In short, no. However, for many years there was no alternative to the T-SQL option, and even when there were other viable options, it was unclear whether it was worth changing existing code to take advantage of the new technologies. With the addition of the string_split function in SQL Server 2016, it is worth revisiting this topic. This article will discuss three different methods (T-SQL, C# CLR, and string_split) for breaking delimited strings into result sets and compare their performance across varying length lists. Three different T-SQL functions will be tested along with the C# CLR and string_split methods. The examples provided employ numerical lists delimited by commas and return either strings or integers to determine whether there is a significant performance difference when numbers are converted from strings to integers.

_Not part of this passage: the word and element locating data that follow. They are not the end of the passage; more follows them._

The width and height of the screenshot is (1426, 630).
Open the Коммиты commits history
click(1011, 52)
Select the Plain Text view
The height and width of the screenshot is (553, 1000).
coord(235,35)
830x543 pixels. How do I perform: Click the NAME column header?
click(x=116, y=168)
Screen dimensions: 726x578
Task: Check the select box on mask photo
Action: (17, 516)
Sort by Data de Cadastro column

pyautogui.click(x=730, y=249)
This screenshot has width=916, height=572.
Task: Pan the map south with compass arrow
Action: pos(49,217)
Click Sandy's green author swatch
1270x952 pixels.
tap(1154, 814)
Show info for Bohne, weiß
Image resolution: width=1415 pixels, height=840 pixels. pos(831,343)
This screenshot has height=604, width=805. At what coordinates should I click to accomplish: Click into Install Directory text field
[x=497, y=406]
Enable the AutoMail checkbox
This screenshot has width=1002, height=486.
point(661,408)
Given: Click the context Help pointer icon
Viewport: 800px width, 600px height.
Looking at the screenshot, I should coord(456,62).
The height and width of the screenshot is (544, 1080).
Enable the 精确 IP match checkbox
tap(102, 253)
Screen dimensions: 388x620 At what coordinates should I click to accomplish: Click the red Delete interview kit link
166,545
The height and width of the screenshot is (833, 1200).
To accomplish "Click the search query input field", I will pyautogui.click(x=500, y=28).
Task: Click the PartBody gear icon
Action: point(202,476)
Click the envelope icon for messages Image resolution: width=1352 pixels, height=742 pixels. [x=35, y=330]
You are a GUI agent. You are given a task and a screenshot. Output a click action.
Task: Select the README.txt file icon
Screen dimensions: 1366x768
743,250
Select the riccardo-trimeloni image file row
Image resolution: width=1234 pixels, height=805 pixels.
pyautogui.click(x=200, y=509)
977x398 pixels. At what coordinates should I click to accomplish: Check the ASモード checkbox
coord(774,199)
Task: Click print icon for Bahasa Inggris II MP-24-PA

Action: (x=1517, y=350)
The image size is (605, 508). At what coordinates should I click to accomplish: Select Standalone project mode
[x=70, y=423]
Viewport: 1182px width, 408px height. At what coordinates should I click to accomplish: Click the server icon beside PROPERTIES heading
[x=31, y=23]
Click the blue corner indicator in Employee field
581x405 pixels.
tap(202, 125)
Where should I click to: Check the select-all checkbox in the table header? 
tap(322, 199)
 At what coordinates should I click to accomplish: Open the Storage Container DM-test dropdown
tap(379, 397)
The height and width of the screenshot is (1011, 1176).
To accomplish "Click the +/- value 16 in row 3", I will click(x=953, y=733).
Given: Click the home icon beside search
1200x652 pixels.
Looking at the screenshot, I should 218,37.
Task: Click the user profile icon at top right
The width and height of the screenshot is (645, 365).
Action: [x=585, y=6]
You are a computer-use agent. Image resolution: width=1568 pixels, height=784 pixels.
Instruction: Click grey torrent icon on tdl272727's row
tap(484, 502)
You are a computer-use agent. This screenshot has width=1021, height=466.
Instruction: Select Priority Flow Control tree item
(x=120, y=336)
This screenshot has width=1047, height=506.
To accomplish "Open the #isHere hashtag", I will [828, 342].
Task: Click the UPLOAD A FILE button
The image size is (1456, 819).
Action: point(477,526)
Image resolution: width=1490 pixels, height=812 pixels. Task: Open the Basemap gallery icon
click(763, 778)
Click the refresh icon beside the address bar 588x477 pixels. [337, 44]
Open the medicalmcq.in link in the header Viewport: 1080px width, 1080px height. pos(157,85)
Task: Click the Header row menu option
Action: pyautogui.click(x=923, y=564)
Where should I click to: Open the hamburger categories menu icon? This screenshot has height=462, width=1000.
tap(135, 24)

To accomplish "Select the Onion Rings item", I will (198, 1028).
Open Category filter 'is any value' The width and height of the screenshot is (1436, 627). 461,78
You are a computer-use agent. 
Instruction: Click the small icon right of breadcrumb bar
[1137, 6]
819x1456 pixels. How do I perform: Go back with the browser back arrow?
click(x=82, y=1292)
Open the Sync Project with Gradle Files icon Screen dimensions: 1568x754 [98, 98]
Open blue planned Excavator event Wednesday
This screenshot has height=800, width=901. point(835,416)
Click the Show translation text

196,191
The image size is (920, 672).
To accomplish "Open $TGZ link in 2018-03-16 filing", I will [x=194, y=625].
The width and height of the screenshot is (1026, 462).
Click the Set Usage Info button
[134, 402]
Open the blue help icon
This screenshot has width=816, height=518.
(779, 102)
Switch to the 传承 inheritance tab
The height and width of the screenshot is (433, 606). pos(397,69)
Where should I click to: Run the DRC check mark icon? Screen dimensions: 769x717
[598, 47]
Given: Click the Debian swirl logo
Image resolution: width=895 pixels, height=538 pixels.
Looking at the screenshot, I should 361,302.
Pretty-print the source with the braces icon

To ensure as much consistency as possible, a series of random numbers were generated and merged into varying-length lists of 20, 50, 75, 100, 150, 500, 1000, 1500, 2500, and 5000 integers. Although the list from which the test strings were derived contained random numbers, the same list was used as input for each of the tests, i.e., the first 20 elements of all tests were identical. Query results were discarded because allowing them to be returned warped the final run times badly, increasing them by at least a factor of FOUR, even when the results were written to a file! An example of a list of 20 is as follows: select * from dbo.fcn_SplitCSV (‘7503, 87355, 74205, 3985, 5811, 1286, 94488, 33989, 8642, 17592, 80938, 48701, 84713, 430, 54960, 46492, 9916, 38679, 89117, 5703’). The full T-SQL invocation code for the 20-element test of fcn_SplitCSV is shown below. As evidenced by the code, each test was performed 2,500 times to minimize the probability that any individual variations would skew the final results.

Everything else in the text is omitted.